**TASK PROMPT:** Print the records exactly and in full, please; the pictures stay out.

**Data entries:**
━━━
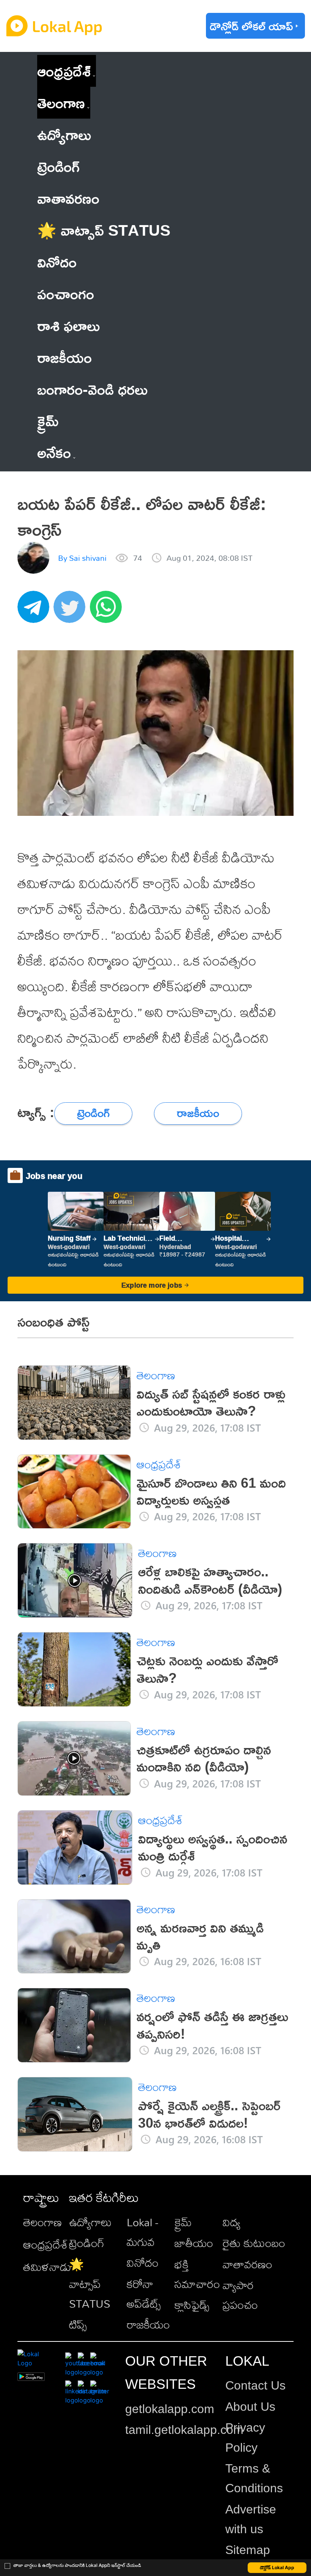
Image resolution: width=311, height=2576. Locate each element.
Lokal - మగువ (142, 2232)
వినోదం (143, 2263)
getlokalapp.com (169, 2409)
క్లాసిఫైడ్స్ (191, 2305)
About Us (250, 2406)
━━━
**WRITTEN SOLUTION:**
Image resolution: width=311, height=2576. Locate each element.
Lokal - మగువ (142, 2232)
వినోదం (143, 2263)
getlokalapp.com (169, 2409)
క్లాసిఫైడ్స్ (191, 2305)
About Us (250, 2406)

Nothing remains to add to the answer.